───── Record extracts ─────

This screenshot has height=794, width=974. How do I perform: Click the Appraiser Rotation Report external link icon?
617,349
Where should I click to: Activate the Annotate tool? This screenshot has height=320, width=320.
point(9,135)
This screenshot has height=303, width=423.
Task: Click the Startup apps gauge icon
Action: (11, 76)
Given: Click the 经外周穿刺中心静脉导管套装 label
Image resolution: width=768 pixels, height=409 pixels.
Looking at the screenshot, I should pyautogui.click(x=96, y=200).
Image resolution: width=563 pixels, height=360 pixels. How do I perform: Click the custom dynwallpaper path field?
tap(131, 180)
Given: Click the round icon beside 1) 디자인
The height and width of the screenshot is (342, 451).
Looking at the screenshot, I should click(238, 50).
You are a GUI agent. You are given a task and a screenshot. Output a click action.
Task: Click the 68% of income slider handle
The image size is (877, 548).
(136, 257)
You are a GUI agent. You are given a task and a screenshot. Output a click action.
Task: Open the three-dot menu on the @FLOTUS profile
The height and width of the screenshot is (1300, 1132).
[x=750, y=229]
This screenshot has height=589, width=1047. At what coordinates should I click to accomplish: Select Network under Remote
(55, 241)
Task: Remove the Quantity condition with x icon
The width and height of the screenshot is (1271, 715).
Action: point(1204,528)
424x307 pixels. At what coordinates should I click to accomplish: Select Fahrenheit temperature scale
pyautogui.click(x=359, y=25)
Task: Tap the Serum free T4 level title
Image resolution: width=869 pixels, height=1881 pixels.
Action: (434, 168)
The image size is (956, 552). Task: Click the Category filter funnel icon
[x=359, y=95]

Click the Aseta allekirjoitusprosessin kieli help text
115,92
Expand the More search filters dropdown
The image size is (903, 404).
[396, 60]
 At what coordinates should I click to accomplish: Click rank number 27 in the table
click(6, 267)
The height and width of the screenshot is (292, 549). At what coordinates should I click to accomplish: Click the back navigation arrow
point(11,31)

─────

### To be done
Please retype the items word for word, starting with the line that contains "Given: Click the 经外周穿刺中心静脉导管套装 label" and going on through the last line of the items.

### Full output
Given: Click the 经外周穿刺中心静脉导管套装 label
Image resolution: width=768 pixels, height=409 pixels.
Looking at the screenshot, I should pyautogui.click(x=96, y=200).
Image resolution: width=563 pixels, height=360 pixels. How do I perform: Click the custom dynwallpaper path field?
tap(131, 180)
Given: Click the round icon beside 1) 디자인
The height and width of the screenshot is (342, 451).
Looking at the screenshot, I should click(238, 50).
You are a GUI agent. You are given a task and a screenshot. Output a click action.
Task: Click the 68% of income slider handle
The image size is (877, 548).
(136, 257)
You are a GUI agent. You are given a task and a screenshot. Output a click action.
Task: Open the three-dot menu on the @FLOTUS profile
The height and width of the screenshot is (1300, 1132).
[x=750, y=229]
This screenshot has height=589, width=1047. At what coordinates should I click to accomplish: Select Network under Remote
(55, 241)
Task: Remove the Quantity condition with x icon
The width and height of the screenshot is (1271, 715).
Action: point(1204,528)
424x307 pixels. At what coordinates should I click to accomplish: Select Fahrenheit temperature scale
pyautogui.click(x=359, y=25)
Task: Tap the Serum free T4 level title
Image resolution: width=869 pixels, height=1881 pixels.
Action: (434, 168)
The image size is (956, 552). Task: Click the Category filter funnel icon
[x=359, y=95]

Click the Aseta allekirjoitusprosessin kieli help text
115,92
Expand the More search filters dropdown
The image size is (903, 404).
[396, 60]
 At what coordinates should I click to accomplish: Click rank number 27 in the table
click(6, 267)
The height and width of the screenshot is (292, 549). At what coordinates should I click to accomplish: Click the back navigation arrow
point(11,31)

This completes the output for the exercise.